_Exercise_:
Gather every line in the records below that contains the word "accomplish".

Entries shown START

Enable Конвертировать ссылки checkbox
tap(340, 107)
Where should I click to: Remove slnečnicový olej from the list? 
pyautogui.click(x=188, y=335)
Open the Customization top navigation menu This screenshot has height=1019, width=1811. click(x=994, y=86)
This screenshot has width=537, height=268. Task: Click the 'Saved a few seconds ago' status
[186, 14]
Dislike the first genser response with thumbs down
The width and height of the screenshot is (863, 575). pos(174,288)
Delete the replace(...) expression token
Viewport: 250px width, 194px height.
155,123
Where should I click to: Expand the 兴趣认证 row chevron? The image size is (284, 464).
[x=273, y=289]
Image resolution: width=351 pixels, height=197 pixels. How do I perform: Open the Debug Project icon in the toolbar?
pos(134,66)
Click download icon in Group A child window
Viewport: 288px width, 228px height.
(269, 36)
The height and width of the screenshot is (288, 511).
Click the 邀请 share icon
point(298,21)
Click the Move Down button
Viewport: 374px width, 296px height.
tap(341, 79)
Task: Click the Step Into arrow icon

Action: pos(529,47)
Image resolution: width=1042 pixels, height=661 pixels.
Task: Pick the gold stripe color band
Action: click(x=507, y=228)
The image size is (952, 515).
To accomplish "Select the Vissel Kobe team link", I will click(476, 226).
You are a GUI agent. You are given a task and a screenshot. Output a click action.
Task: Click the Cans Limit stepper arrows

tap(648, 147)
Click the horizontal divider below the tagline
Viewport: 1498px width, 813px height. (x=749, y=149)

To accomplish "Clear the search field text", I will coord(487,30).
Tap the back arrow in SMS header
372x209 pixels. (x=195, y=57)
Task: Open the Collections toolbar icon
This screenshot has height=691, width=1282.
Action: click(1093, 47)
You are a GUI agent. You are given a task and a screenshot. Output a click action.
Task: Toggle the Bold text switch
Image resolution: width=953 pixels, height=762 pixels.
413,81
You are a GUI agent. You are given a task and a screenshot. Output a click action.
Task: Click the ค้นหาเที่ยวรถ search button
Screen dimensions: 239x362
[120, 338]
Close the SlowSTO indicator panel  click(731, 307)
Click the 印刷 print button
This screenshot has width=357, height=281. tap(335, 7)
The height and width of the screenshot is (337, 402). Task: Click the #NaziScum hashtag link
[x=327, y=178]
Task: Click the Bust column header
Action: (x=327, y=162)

Entries shown END

_Output of the exercise_:
To accomplish "Select the Vissel Kobe team link", I will click(476, 226).
To accomplish "Clear the search field text", I will coord(487,30).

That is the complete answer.